Remember one of our earlier blogs where statistics on columns with gradually increasing data would get out of date very fast and need frequent update stats.
Assume SQL Server is being used as a backend for highly OLTP (Transaction based system) and there were around 10K + transactions per second. You thought SQL Server could not handle those or never heard of ;).. So it is here. We were facing issue in our company where there was 10K transactions and only about 7 K or 8 K transactions / second we would have heavy blocking and response time would come down to more than 30 seconds and queries would time out.
To give more background about SQL Server usage and our application it was an ERP system where SQL Server was backend. And we had an audit and permission tables where every user activity is monitored and logged (in case someone deletes it we would want to know how deleted and when was it deleted) and also all deletes were only soft delete, ie. we never deleted data but just updated flag as deleted and would transfer this data asynchronously to a different table during off peak hours.

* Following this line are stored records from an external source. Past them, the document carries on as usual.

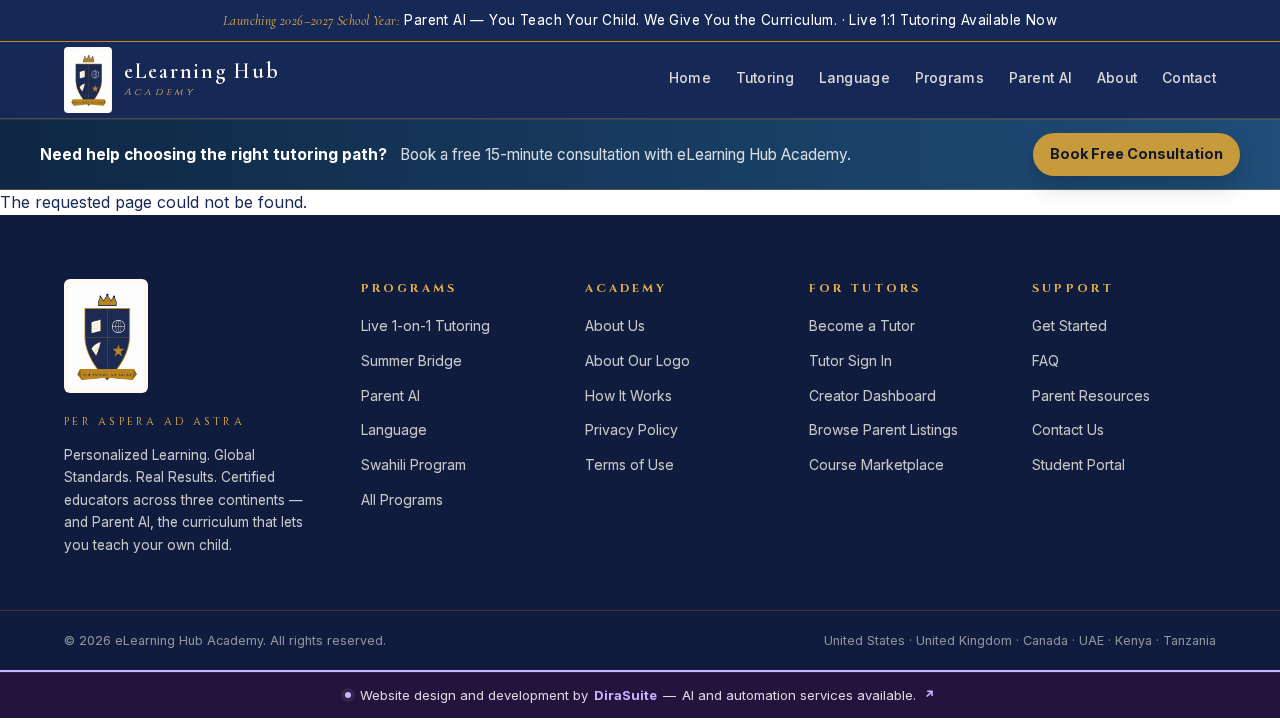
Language (854, 78)
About (1117, 78)
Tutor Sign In (850, 360)
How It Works (628, 395)
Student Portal (1078, 464)
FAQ (1045, 360)
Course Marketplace (876, 464)
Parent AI (1040, 78)
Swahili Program (413, 464)
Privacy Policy (631, 429)
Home (690, 78)
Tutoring (765, 78)
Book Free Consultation (1136, 153)
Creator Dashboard (872, 395)
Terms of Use (629, 464)
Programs (949, 78)
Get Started (1069, 325)
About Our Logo (637, 360)
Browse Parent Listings (883, 429)
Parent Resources (1091, 395)
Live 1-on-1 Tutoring (425, 325)
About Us (615, 325)
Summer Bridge (411, 360)
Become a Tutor (862, 325)
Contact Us (1068, 429)
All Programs (402, 499)
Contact (1189, 78)
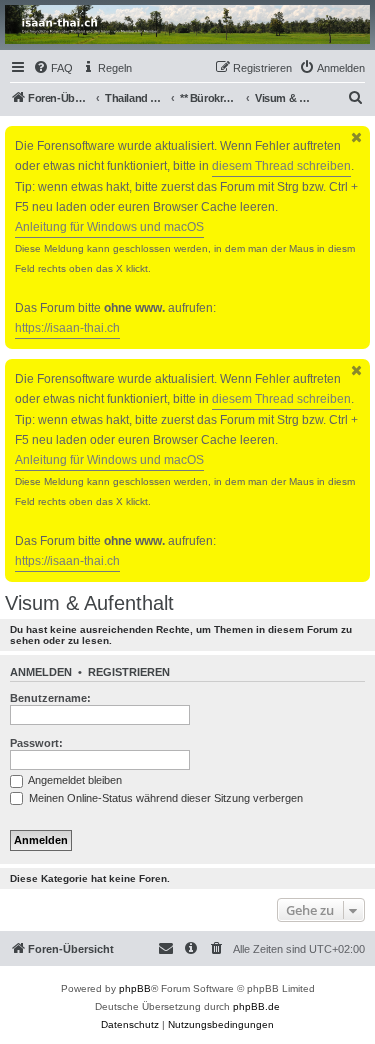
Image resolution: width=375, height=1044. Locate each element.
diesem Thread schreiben (281, 166)
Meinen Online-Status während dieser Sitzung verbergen (164, 798)
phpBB (135, 988)
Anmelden (41, 672)
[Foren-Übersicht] (187, 24)
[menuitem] (53, 68)
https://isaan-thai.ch (67, 328)
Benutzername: (50, 698)
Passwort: (36, 743)
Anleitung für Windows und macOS (109, 227)
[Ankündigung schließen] (357, 137)
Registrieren (129, 672)
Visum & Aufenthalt (89, 603)
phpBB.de (256, 1006)
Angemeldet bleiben (74, 780)
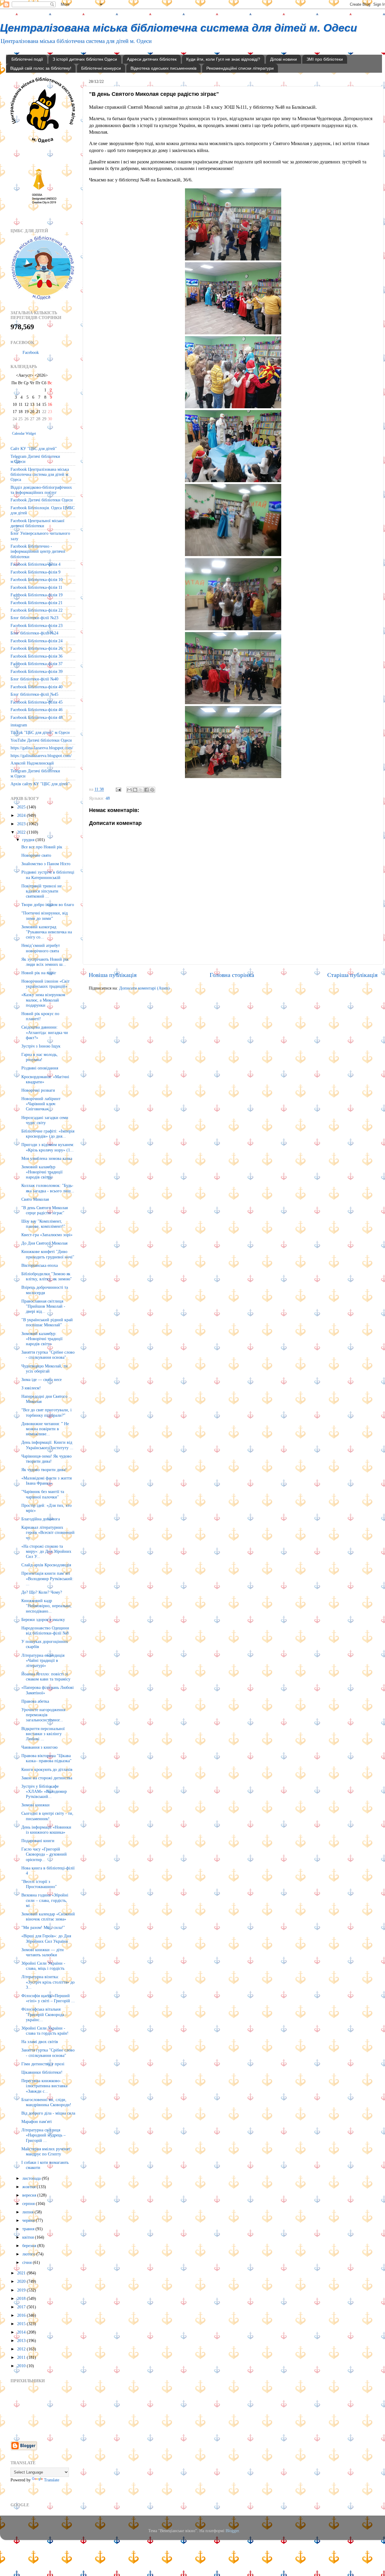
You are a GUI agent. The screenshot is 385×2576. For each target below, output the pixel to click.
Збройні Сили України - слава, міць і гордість (43, 1966)
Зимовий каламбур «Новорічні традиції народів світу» (42, 1172)
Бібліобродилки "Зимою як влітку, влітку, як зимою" (46, 1276)
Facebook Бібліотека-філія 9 (35, 572)
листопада (32, 2178)
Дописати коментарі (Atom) (144, 988)
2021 (22, 2272)
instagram (19, 724)
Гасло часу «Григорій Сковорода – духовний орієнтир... (44, 1854)
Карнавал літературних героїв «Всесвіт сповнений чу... (48, 1532)
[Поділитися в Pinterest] (152, 790)
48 (108, 798)
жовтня (29, 2186)
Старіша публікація (352, 975)
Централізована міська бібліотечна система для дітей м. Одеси (178, 28)
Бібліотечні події (27, 59)
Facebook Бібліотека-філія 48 (37, 717)
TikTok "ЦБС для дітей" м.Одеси (40, 732)
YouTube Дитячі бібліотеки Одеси (41, 740)
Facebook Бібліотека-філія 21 (37, 602)
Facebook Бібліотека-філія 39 (37, 671)
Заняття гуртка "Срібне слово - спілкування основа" (48, 1355)
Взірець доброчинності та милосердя (44, 1290)
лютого (29, 2254)
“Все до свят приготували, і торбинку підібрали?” (46, 1412)
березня (29, 2245)
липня (28, 2212)
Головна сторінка (232, 975)
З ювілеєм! (31, 1387)
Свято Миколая (35, 1199)
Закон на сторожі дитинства (46, 1777)
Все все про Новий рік (41, 846)
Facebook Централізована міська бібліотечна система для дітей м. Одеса (40, 474)
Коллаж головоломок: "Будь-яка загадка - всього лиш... (47, 1188)
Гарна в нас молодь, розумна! (39, 1057)
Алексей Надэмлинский (32, 763)
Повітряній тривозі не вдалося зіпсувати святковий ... (41, 891)
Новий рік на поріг (38, 972)
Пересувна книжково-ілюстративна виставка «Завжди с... (44, 2086)
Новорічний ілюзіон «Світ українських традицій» (45, 984)
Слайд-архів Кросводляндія (46, 1564)
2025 (22, 806)
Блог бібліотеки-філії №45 (34, 694)
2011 (22, 2357)
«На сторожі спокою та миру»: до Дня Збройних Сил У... (46, 1551)
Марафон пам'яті (36, 2121)
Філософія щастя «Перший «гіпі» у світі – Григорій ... (48, 1998)
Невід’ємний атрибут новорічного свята (40, 948)
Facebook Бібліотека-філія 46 (37, 709)
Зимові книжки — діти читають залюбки (42, 1952)
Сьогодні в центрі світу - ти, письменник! (47, 1816)
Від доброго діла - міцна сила (48, 2113)
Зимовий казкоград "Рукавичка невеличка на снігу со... (46, 932)
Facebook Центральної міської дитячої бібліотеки (37, 523)
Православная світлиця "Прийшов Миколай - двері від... (43, 1306)
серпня (29, 2203)
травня (28, 2228)
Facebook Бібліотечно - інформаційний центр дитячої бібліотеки (38, 551)
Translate (51, 2479)
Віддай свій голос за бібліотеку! (40, 68)
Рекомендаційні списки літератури (240, 68)
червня (29, 2220)
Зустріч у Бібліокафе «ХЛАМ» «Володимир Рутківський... (44, 1791)
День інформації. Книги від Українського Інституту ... (47, 1445)
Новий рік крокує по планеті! (40, 1016)
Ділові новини (283, 59)
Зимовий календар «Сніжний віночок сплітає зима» (48, 1916)
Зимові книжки (35, 1804)
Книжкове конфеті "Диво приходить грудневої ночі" (47, 1254)
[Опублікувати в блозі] (135, 790)
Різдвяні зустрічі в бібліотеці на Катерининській (47, 875)
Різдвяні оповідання (39, 1068)
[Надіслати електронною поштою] (129, 790)
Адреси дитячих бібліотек (152, 59)
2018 (22, 2298)
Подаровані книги (37, 1840)
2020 (22, 2281)
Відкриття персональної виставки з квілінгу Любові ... (43, 1733)
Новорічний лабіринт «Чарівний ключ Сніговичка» (40, 1104)
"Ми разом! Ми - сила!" (43, 1927)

To enable such auditing we had a table which had column somewhat as below
AuditUserActivity (TimeOfActivity DateTime, UserID int, TypeOfAction varchar(10), Action Varchar(10), MachineIP varchar(10))
And there was a clustered index in TimeOfActivity.
Definition of Clustered Index was Create Clustered Index ClustActivity on AuditUserActivity(TimeOFActivity)
And from this table there were no reads only inserts or deletes. At end of every Quarter this data would be removed from table.
All of a sudden one fine day I got a call saying SQL Server CPU utilization is more than normal and also heavy blocking at same time. I initial thought may be I had a wrong problem description as till date I always believed that if there is heavy blocking on server, CPU would be lower as all threads would be in sleep state while blocked.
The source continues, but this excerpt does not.